**THE PROBLEM:** Rewrite all of the records below, switching each instance of "At what coordinates should I click to accomplish" to "Where should I click to accomplish". Leave everything else unchanged.

(Saved data entries)
▬▬▬▬▬▬
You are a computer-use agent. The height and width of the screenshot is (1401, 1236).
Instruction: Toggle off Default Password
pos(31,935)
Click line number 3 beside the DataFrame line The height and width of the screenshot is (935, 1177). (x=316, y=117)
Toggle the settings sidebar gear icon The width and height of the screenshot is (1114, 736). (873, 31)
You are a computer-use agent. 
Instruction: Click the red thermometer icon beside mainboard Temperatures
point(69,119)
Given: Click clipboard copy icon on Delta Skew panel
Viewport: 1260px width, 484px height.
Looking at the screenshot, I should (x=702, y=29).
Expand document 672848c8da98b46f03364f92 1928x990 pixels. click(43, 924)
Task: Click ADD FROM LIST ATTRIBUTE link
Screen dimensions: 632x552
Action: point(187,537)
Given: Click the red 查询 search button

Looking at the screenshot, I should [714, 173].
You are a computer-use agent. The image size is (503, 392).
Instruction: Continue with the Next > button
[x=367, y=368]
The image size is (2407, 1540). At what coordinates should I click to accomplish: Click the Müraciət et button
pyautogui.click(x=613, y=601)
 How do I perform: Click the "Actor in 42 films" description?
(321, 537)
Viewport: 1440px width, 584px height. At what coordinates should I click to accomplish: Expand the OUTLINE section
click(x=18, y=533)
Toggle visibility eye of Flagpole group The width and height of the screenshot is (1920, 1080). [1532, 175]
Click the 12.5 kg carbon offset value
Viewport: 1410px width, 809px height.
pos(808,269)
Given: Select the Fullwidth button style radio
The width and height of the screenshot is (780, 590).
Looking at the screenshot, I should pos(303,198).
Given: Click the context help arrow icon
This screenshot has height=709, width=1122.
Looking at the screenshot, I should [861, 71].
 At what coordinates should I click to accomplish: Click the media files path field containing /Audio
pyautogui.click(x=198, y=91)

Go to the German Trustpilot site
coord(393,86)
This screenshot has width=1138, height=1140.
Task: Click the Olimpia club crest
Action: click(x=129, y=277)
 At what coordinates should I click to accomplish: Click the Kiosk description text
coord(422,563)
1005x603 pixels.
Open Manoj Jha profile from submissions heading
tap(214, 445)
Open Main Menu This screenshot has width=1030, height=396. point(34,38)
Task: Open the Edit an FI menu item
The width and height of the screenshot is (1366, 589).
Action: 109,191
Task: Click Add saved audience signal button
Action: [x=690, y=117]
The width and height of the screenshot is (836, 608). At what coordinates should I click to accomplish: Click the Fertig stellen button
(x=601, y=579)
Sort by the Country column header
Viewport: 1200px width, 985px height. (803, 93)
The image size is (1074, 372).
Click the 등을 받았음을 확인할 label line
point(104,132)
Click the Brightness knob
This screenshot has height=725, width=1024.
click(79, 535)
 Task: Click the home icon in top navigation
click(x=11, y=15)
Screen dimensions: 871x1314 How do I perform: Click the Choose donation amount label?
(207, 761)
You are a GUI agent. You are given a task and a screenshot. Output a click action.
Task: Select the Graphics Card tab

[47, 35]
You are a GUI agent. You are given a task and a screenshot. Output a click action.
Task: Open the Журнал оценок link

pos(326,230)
▬▬▬▬▬▬
**IN RESPONSE:**
You are a computer-use agent. The height and width of the screenshot is (1401, 1236).
Instruction: Toggle off Default Password
pos(31,935)
Click line number 3 beside the DataFrame line The height and width of the screenshot is (935, 1177). (x=316, y=117)
Toggle the settings sidebar gear icon The width and height of the screenshot is (1114, 736). (873, 31)
You are a computer-use agent. 
Instruction: Click the red thermometer icon beside mainboard Temperatures
point(69,119)
Given: Click clipboard copy icon on Delta Skew panel
Viewport: 1260px width, 484px height.
Looking at the screenshot, I should (x=702, y=29).
Expand document 672848c8da98b46f03364f92 1928x990 pixels. click(43, 924)
Task: Click ADD FROM LIST ATTRIBUTE link
Screen dimensions: 632x552
Action: point(187,537)
Given: Click the red 查询 search button

Looking at the screenshot, I should [714, 173].
You are a computer-use agent. The image size is (503, 392).
Instruction: Continue with the Next > button
[x=367, y=368]
The image size is (2407, 1540). Where should I click to accomplish: Click the Müraciət et button
pyautogui.click(x=613, y=601)
 How do I perform: Click the "Actor in 42 films" description?
(321, 537)
Viewport: 1440px width, 584px height. Where should I click to accomplish: Expand the OUTLINE section
click(x=18, y=533)
Toggle visibility eye of Flagpole group The width and height of the screenshot is (1920, 1080). [1532, 175]
Click the 12.5 kg carbon offset value
Viewport: 1410px width, 809px height.
pos(808,269)
Given: Select the Fullwidth button style radio
The width and height of the screenshot is (780, 590).
Looking at the screenshot, I should pos(303,198).
Given: Click the context help arrow icon
This screenshot has height=709, width=1122.
Looking at the screenshot, I should [861, 71].
 Where should I click to accomplish: Click the media files path field containing /Audio
pyautogui.click(x=198, y=91)

Go to the German Trustpilot site
coord(393,86)
This screenshot has width=1138, height=1140.
Task: Click the Olimpia club crest
Action: click(x=129, y=277)
 Where should I click to accomplish: Click the Kiosk description text
coord(422,563)
1005x603 pixels.
Open Manoj Jha profile from submissions heading
tap(214, 445)
Open Main Menu This screenshot has width=1030, height=396. point(34,38)
Task: Open the Edit an FI menu item
The width and height of the screenshot is (1366, 589).
Action: 109,191
Task: Click Add saved audience signal button
Action: [x=690, y=117]
The width and height of the screenshot is (836, 608). Where should I click to accomplish: Click the Fertig stellen button
(x=601, y=579)
Sort by the Country column header
Viewport: 1200px width, 985px height. (803, 93)
The image size is (1074, 372).
Click the 등을 받았음을 확인할 label line
point(104,132)
Click the Brightness knob
This screenshot has height=725, width=1024.
click(79, 535)
 Task: Click the home icon in top navigation
click(x=11, y=15)
Screen dimensions: 871x1314 How do I perform: Click the Choose donation amount label?
(207, 761)
You are a GUI agent. You are given a task and a screenshot. Output a click action.
Task: Select the Graphics Card tab

[47, 35]
You are a GUI agent. You are given a task and a screenshot. Output a click action.
Task: Open the Журнал оценок link

pos(326,230)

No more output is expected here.